> _EXTRACTED TEXT_
════════
However, even our best control systems depend upon the information that comes to them. Control systems are decision systems. Control systems "decide" to change some process conditions to maintain others at desired targets. Like every decision system, poor information leads to poor decisions. Poor decisions equal poor control. And poor control costs money.
Inaccurate information that fools our control system often fools us as well. When troubleshooting, we often use the same data the control system uses. Our judgement allows us to interpret the data differently, or even ignore it. Interpretation and judgement choices depend upon our knowledge of the process, understanding of fundamentals, and of how equipment works.
Modern control systems contain more than software and computers. They contain hardware to measure the process and transmit the information to the computer. Recent reporting has concentrated on the "sexy," new things in computers and software and overlooked the fundamentals of how the hardware works. Design errors, improper installation, and ineffective maintenance of the hardware cause many control problems.
════════
> _DATASET CONTENT_
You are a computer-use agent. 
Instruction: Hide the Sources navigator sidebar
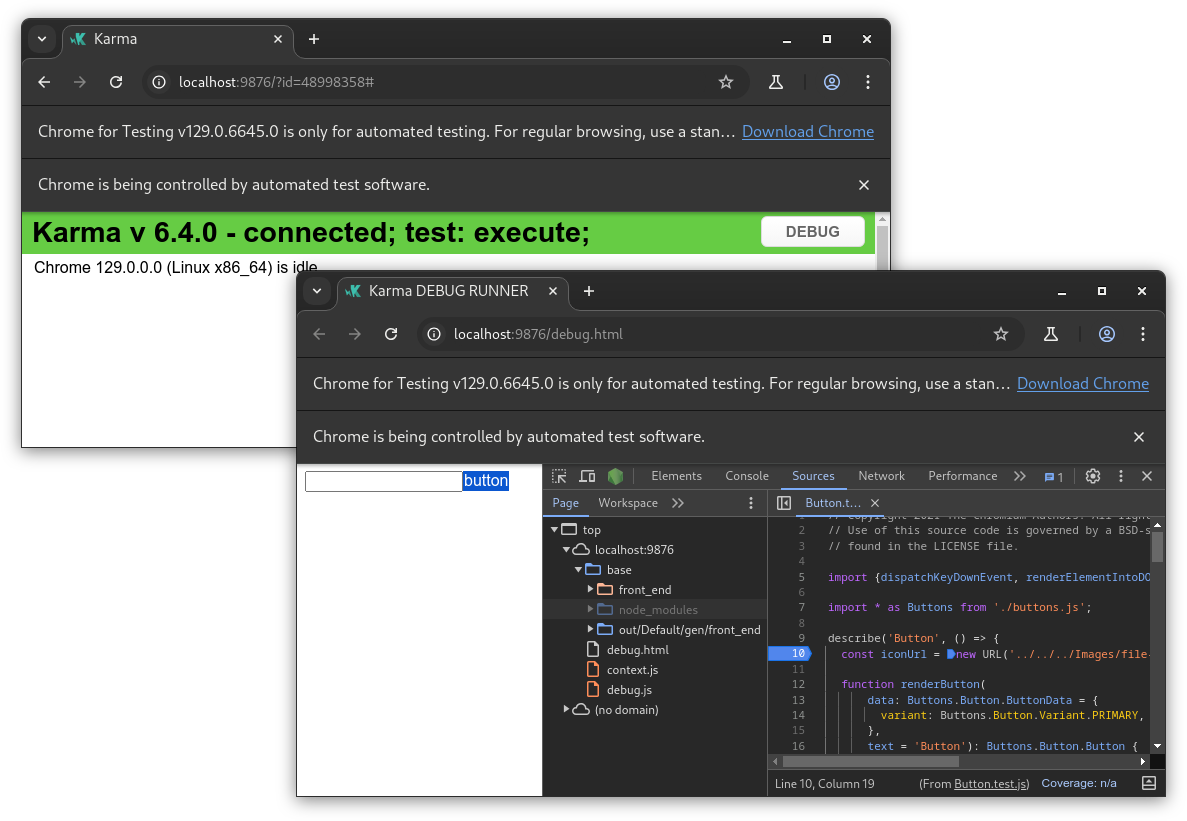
════════
> _BRIEF 1_
Could you retype the control systems text word for word, starting at "Modern control systems" and ending at "many control problems."?
> _BRIEF 2_
Can you sum up the control systems text in two sentences?

> _FULL SOLUTION 1_
Modern control systems contain more than software and computers. They contain hardware to measure the process and transmit the information to the computer. Recent reporting has concentrated on the "sexy," new things in computers and software and overlooked the fundamentals of how the hardware works. Design errors, improper installation, and ineffective maintenance of the hardware cause many control problems.

> _FULL SOLUTION 2_
Control systems are decision systems that depend on the information they receive, so poor information leads to poor control, which costs money, and the same inaccurate data often misleads the people troubleshooting the process. Because these systems include hardware that measures the process and transmits information to the computer, design errors, improper installation, and ineffective maintenance of that hardware cause many control problems.